US 12,242,448 B1
Columnar storage format for fast table updates
Austin Lee, Burbank, CA (US); and Vikram Jiandani, Los Angeles, CA (US)
Assigned to Rapid7, Inc., Boston, MA (US)
Filed by Rapid7, Inc., Boston, MA (US)
Filed on Feb. 10, 2022, as Appl. No. 17/668,440.
Int. Cl. G06F 16/21 (2019.01); G06F 16/22 (2019.01); G06F 16/28 (2019.01)
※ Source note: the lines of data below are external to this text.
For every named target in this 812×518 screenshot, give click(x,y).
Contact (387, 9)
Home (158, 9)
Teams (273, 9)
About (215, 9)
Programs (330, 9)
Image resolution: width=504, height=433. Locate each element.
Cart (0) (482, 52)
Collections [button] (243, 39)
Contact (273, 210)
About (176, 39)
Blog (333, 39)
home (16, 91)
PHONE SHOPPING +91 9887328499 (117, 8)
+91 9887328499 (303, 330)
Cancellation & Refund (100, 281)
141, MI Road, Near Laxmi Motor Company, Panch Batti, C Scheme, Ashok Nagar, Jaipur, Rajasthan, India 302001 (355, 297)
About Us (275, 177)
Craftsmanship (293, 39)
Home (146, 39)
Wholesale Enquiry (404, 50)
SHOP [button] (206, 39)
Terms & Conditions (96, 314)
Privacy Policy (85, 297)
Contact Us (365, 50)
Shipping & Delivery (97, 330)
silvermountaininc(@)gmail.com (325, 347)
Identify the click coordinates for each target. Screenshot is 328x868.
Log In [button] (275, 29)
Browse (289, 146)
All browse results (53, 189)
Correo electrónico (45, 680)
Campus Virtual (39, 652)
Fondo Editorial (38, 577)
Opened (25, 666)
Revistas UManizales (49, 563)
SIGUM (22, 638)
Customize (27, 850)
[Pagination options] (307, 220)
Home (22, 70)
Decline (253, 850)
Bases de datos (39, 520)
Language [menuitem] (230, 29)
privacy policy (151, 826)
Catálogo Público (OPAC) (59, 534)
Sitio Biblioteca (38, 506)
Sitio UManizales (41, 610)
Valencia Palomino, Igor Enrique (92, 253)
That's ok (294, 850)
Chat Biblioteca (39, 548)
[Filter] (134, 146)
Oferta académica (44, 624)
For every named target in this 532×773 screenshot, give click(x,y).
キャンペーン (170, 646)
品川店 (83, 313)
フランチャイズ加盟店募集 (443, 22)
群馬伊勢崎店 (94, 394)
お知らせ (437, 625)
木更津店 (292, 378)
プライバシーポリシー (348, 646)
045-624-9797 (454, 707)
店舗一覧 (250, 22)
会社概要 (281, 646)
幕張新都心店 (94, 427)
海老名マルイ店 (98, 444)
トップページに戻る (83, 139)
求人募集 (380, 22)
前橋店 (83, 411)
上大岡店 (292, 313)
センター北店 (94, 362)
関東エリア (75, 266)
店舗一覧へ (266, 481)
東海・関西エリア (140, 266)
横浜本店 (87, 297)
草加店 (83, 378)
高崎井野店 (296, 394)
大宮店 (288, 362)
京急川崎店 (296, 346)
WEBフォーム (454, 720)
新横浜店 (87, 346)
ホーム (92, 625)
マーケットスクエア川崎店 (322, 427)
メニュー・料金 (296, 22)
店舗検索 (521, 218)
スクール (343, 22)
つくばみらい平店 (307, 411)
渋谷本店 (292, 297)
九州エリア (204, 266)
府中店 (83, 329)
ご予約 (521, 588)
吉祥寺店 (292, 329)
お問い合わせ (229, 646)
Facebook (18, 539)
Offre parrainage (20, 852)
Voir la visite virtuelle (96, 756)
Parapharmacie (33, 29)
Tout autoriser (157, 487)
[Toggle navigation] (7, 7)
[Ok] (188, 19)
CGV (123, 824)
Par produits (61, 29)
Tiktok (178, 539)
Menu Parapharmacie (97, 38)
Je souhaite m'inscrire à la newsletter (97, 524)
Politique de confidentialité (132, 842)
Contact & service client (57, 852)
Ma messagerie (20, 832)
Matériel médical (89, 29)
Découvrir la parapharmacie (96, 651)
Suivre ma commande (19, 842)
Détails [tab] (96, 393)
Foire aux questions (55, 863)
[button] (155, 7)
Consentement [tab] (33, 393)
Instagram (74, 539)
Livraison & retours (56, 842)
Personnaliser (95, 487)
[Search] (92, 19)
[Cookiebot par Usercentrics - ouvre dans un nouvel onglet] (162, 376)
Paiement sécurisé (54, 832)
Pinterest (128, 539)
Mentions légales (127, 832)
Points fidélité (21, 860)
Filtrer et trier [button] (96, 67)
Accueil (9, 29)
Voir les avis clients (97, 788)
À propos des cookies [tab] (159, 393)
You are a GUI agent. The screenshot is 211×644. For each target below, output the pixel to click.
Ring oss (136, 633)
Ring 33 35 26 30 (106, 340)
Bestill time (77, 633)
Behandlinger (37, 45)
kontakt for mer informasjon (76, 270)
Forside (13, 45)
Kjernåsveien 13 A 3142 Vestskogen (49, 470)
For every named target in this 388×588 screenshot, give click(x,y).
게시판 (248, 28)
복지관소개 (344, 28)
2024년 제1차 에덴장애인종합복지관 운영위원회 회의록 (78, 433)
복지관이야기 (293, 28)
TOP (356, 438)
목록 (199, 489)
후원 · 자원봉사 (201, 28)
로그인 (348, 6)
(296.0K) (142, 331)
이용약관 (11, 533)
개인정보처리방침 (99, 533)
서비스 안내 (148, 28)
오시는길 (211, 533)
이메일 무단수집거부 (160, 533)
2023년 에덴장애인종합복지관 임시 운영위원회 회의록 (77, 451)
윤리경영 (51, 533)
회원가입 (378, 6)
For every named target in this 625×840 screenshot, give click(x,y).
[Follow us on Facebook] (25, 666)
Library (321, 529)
CPC G06F 16/219 (2019.01) [G06F 16/211 (2019.01); G06F 16/221 (2019.01); G06F 16/288 (2019.01)] 20 Claims
OG exemplary drawing
 
1. A system comprising:
one or more computing systems having one or more hardware processors and associated hardware memory that implements a database system, configured to:
store a table in a columnar format, wherein (a) individual columns of the table are stored as respective column files, (b) each column file groups values into a plurality of entity chunks based on an entity identifier, and (c) each column file includes an entity index that indicates respective locations of the entity chunks in the column file;
receive an update request to update one or more rows in the table, and in response:
determine a column file to be updated by the update request;
determine an entity chunk at a first location in the column file to be updated based on the entity index;
create an updated version of the entity chunk that replaces one or more old values with one or more new values according to the update request;
append the updated version of the entity chunk to the column file at a second location in the column file; and
update the entity index in the column file, wherein the update causes the entity chunk at the first location to become an obsolete version of the entity chunk in the column file and the updated version of the entity chunk at the second location to be a live version of the entity chunk in the column file; and
perform a compaction process to replace the column file with a new column file of a smaller size, wherein the compaction process includes to:
scan the entity index to identify one or more deleted or obsolete versions of one or more entity chunks in the column file; and
generate the new column file so that (a) the one or more deleted or obsolete versions of one or more entity chunks are removed in the new column file and (b) the entity index is updated in the new column file to indicate new locations of remaining entity chunks in the new column file.